Mär 11 00:43:18 arvlin /usr/lib/gdm3/gdm-x-session[2025]: (II) Loading /usr/lib/x86_64-linux-gnu/xorg/extra-modules/libglx.so
Mär 11 00:43:18 arvlin /usr/lib/gdm3/gdm-x-session[2025]: (II) Module glx: vendor="NVIDIA Corporation"
Mär 11 00:43:18 arvlin /usr/lib/gdm3/gdm-x-session[2025]: compiled for 4.0.2, module version = 1.0.0
Mär 11 00:43:18 arvlin /usr/lib/gdm3/gdm-x-session[2025]: Module class: X.Org Server Extension
Mär 11 00:43:18 arvlin /usr/lib/gdm3/gdm-x-session[2025]: (II) NVIDIA GLX Module 375.39 Tue Jan 31 19:37:12 PST 2017

nvidia loaded:
Mär 11 00:43:18 arvlin /usr/lib/gdm3/gdm-x-session[2025]: (II) LoadModule: "nvidia"
Mär 11 00:43:18 arvlin /usr/lib/gdm3/gdm-x-session[2025]: (II) Loading /usr/lib/x86_64-linux-gnu/xorg/extra-modules/nvidia_drv.so
Mär 11 00:43:18 arvlin /usr/lib/gdm3/gdm-x-session[2025]: (II) Module nvidia: vendor="NVIDIA Corporation"
Mär 11 00:43:18 arvlin /usr/lib/gdm3/gdm-x-session[2025]: compiled for 4.0.2, module version = 1.0.0
Mär 11 00:43:18 arvlin /usr/lib/gdm3/gdm-x-session[2025]: Module class: X.Org Video Driver

modesetting loaded:
Mär 11 00:43:18 arvlin /usr/lib/gdm3/gdm-x-session[2025]: (II) LoadModule: "modesetting"
Mär 11 00:43:18 arvlin /usr/lib/gdm3/gdm-x-session[2025]: (II) Loading /usr/lib/xorg/modules/drivers/modesetting_drv.so
Mär 11 00:43:18 arvlin /usr/lib/gdm3/gdm-x-session[2025]: (II) Module modesetting: vendor="X.Org Foundation"
Mär 11 00:43:18 arvlin /usr/lib/gdm3/gdm-x-session[2025]: compiled for 1.18.4, module version = 1.18.4
Mär 11 00:43:18 arvlin /usr/lib/gdm3/gdm-x-session[2025]: Module class: X.Org Video Driver
Mär 11 00:43:18 arvlin /usr/lib/gdm3/gdm-x-session[2025]: ABI class: X.Org Video Driver, version 20.0

gnome-shell fails to run:
Mär 11 00:43:20 arvlin kernel: gnome-shell[2067]: segfault at 28 ip 00007fedba8da7c4 sp 00007ffd2fb5f5a0 error 4 in libmutter-0.so.0.0.0[7fedba893000+12f000]

xorg stops:
Mär 11 00:43:21 arvlin /usr/lib/gdm3/gdm-x-session[2025]: (II) UnloadModule: "libinput"
Mär 11 00:43:21 arvlin /usr/lib/gdm3/gdm-x-session[2025]: (II) systemd-logind: releasing fd for 13:66
Mär 11 00:43:21 arvlin /usr/lib/gdm3/gdm-x-session[2025]: (II) UnloadModule: "libinput"
Mär 11 00:43:21 arvlin /usr/lib/gdm3/gdm-x-session[2025]: (II) systemd-logind: releasing fd for 13:67
Mär 11 00:43:21 arvlin /usr/lib/gdm3/gdm-x-session[2025]: (II) UnloadModule: "libinput"
Mär 11 00:43:21 arvlin /usr/lib/gdm3/gdm-x-session[2025]: (II) systemd-logind: releasing fd for 13:64
Mär 11 00:43:21 arvlin /usr/lib/gdm3/gdm-x-session[2025]: (II) UnloadModule: "libinput"
Mär 11 00:43:21 arvlin /usr/lib/gdm3/gdm-x-session[2025]: (II) systemd-logind: releasing fd for 13:65
Mär 11 00:43:21 arvlin /usr/lib/gdm3/gdm-x-session[2025]: (II) NVIDIA(GPU-0): Deleting GPU-0
Mär 11 00:43:21 arvlin /usr/lib/gdm3/gdm-x-session[2025]: (II) Server terminated successfully (0).
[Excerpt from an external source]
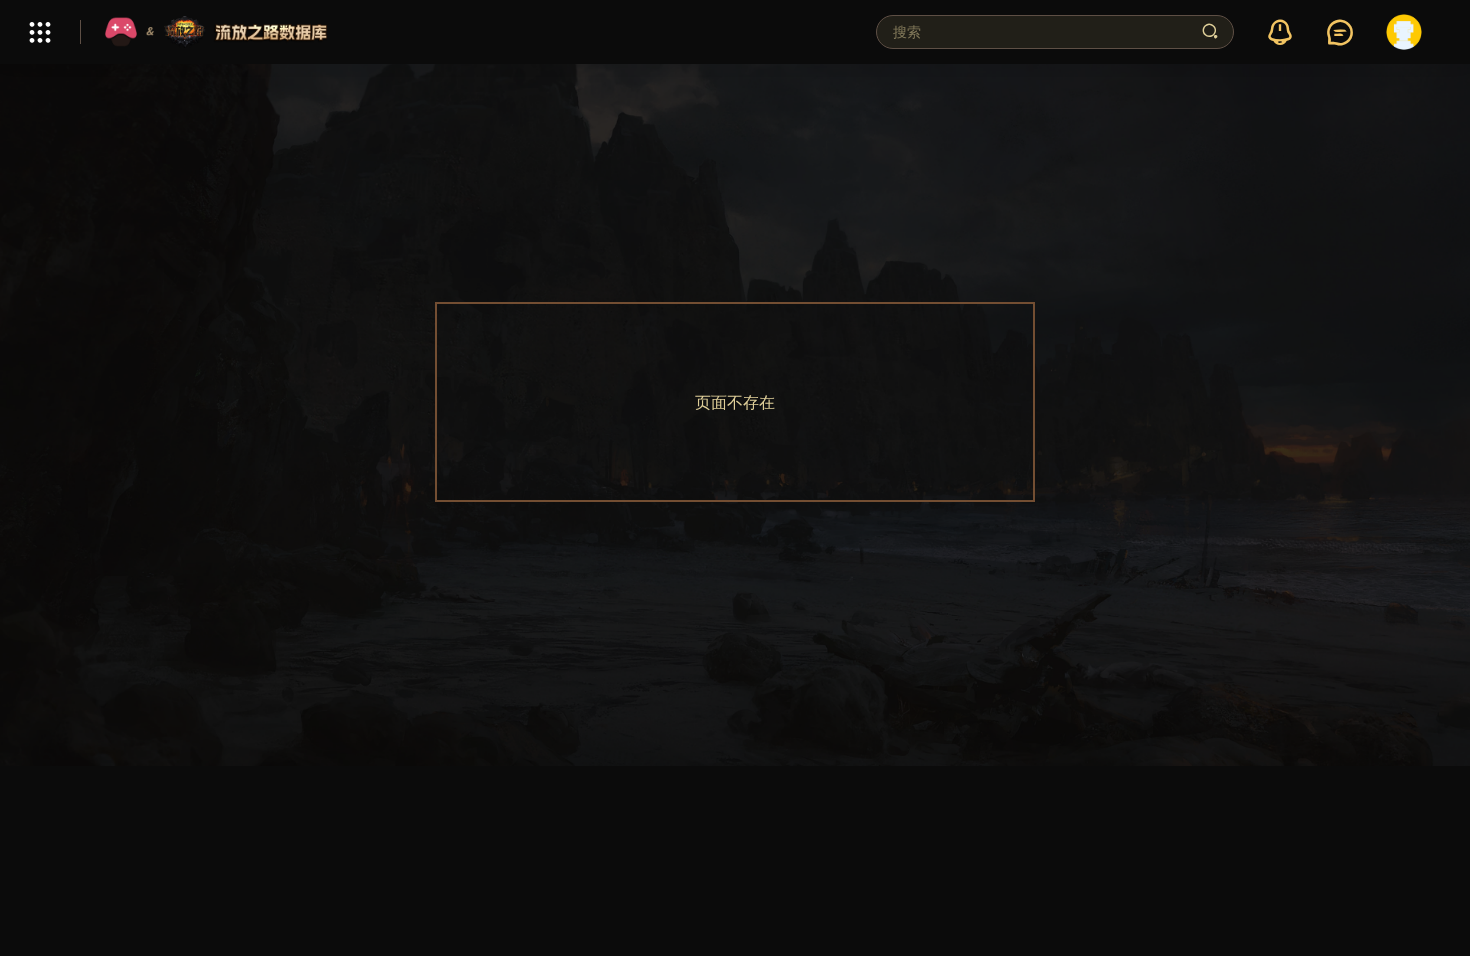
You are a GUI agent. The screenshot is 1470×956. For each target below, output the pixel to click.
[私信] (1340, 33)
Closing log file.
Mär 11 00:43:21 arvlin gdm-launch-environment][2009]: pam_unix(gdm-launch-environment:session): session closed for user gdm

Jeremy Bicha (jbicha) on 2017-03-11
summary: XOrg does not work in rootless mode on nvidia proprietary drivers
+ (GNOME)
Igor (invy) on 2017-03-11
summary: - XOrg does not work in rootless mode on nvidia proprietary drivers
+ Xorg does not work in rootless mode on nvidia proprietary drivers
(GNOME)

I don't currently have access to my nvidia hardware and to be honest not even sure if rootless Xorg is supported yet on nvidia drivers, however I would have assumed that if wayland is mostly working then the KMS support would have been in good enough shape for this to work.

Without xserver-xorg-legacy gdm should start in wayland mode, so not sure how that is related to rootless Xorg?

Igor, Can you get a back trace of the mutter crash? As far as I recall most of the rootless Xorg stuff is at a lower level than mutter, and handled by logind and Xorg. systemd-logind passes a fd for your drm device over to Xorg, are there any log messages related to that?

Igor (invy) wrote :

Tim,

indeed, if KMS is enabled, gdm starts perfectly in wayland mode and you can use gnome-shell wayland session (glx is however broken). But if you would like to use gnome-shell Xorg session, then gnome-shell will crash, because apparently gdm starts xorg in rootless mode (I presume uid of user being logged in, which makes logically sense).

This is exactly the problem: enabling KMS by default would break gnome-shell xorg session.

Regrading logs. Could you maybe give me some hints for what should I look, because nothing looks suspicious.

It's pretty clear, that xorg is lacking some permissions for some resources, but the question is, which exactly.

Igor (invy) wrote :
Download full text (3.9 KiB)

Here is another observation (my old workaround):

- KMS is enabled, gdm starts in wayland mode. Trying to start gnome-shell in Xorg mode fails (gnome-shell/mutter crash).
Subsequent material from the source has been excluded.